I'm not 100% sure how it works in the US (and I'm making a blind assumption that that's where you're from).

In New Zealand, one of the things about employment contracts is that they're usually as much of a contract for an employer to provide work as they are for an employee to do the work.

Usually this is more relevant in professions like acting, when a person't career is directly relevant to the work they get, but it looks like it might be important in your situation too.

It might be worth checking your contract for something like this. If they won't give you work based on that, think seriously about looking for another job. They'd be in breach of contract.

jesterzog Fight the light

The wheel turns (5.00 / 2) (#13)
by jabber on Thu Mar 15, 2001 at 03:38:58 PM EST

And we are lucky if it doesn't crush us when it does.

For months (6 of them) I had practically nothing to do. The next phase of my project was so far up in the adminisphere that I thought it would never come back down. I had to keep 'looking busy' all the while sitting on my hands and doing little of actual value.

Then suddenly, someone somewhere made up their mind, and now I get to look forward to a year of such spastic effort that I don't know if stagnation wasn't preferable to the impending death march.

Keep making money while you explore your options. A bird in the hand is worth two in the bush, as they say. If you find something good, great! Run to it.

But do try to keep your mind active while your workplace is in stand-by.
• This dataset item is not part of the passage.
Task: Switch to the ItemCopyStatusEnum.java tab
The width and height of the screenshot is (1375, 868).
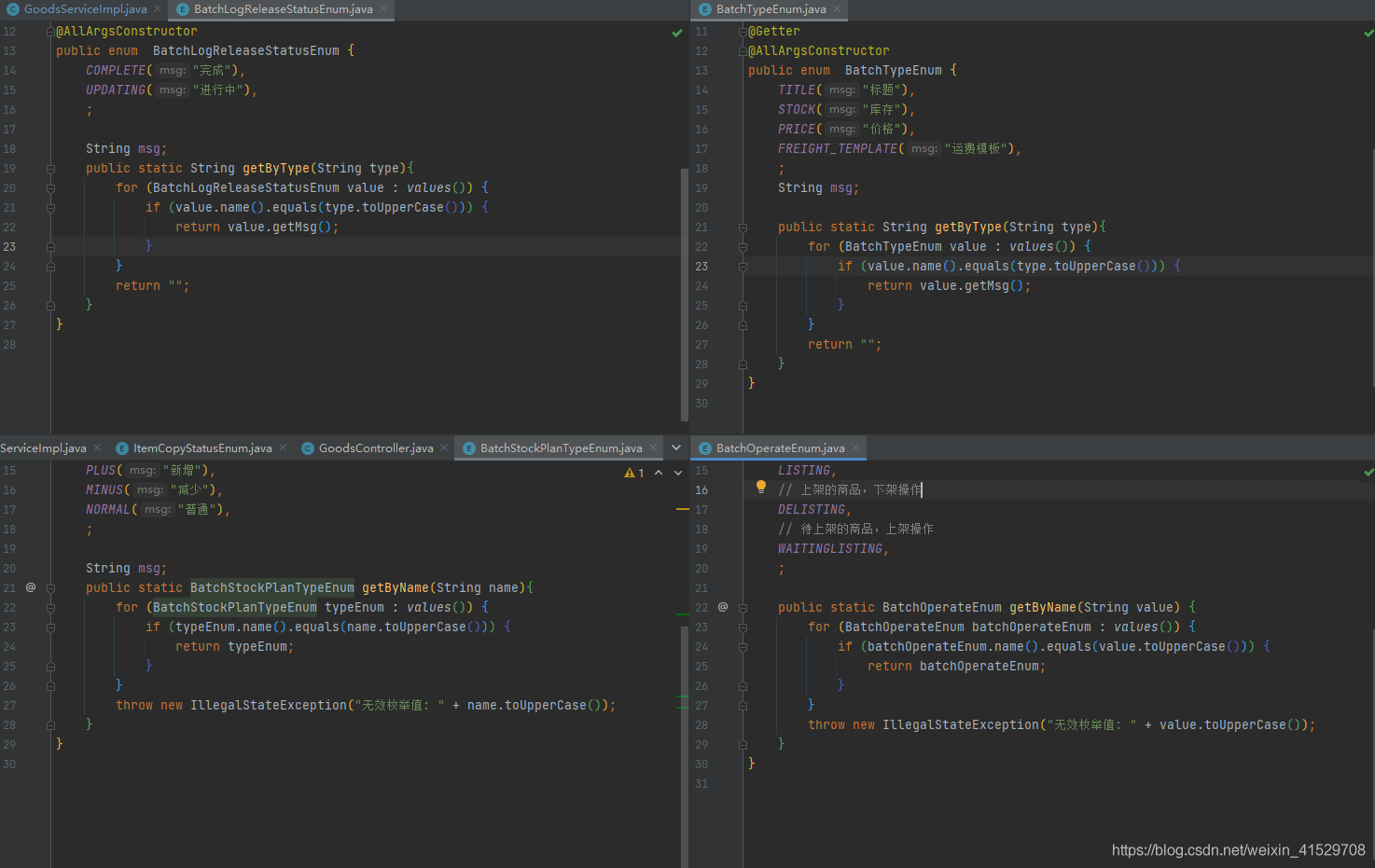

Idle stupor is a real hard thing to shake off.

[TINK5C] |"Is K5 my kapusta intellectual teddy bear?"| "Yes"

Are you on crack? (2.00 / 2) (#14)
by Zeram on Thu Mar 15, 2001 at 03:51:25 PM EST

Most people would kill to be in your situation, espically the way that the economies of most of the worlds nations are in a slide. Unless your sanity is seriously at risk, milk it for all it's worth!
Like Anime? In the Philly metro area? Welcome to the machine...
"Retainer" is the word you're looking fo (4.00 / 2) (#15)
by seebs on Thu Mar 15, 2001 at 04:25:04 PM EST

In many jobs, the cost of training a new person in to do the work will be high enough that it's more cost-effective to keep someone around who only works occasionally.
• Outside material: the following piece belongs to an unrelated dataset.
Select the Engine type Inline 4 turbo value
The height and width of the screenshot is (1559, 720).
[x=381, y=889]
e.g., a friend of mine spent a year or two working as a bowling alley repair tech. He "worked" for maybe half an hour per 4-hour shift... but that was fine, because his job was to be there *already* when something broke, so that it would only be half an hour before it was working, rather than two or three.

It's not unthinkable that this is intentional on their part.

Heh (1.00 / 1) (#16)
by k5er on Thu Mar 15, 2001 at 04:33:26 PM EST

I have the same problem, and it just got worse. I work at Celestica and in the particular plant I work at, they have shut down the manufacturing lines for 2-3 weeks while they re-organize everything. My shifts are 12 boring hours, so last week and this week I didn't even bother going to work. I feel like I can spend my time doing more productive things than sitting around doing absolutely *nothing*...literally. Most of the staff just hangs out playing cards in the cafeteria. Even before all this commotion took place, there was little to do. I am definitely leaving that place in about 2 months...Once my Visa is payed off! :-)
Long live k5, down with CNN.
Start looking straight away (4.80 / 5) (#17)
by hugorune on Thu Mar 15, 2001 at 04:56:49 PM EST

First you will be a lot better off looking for a new job while you are still getting paid. If you can't figure out why you haven't been laid off yet, perhaps someone else will come to the same conclusion. You can be much more choosy about jobs if you can still pay your bills.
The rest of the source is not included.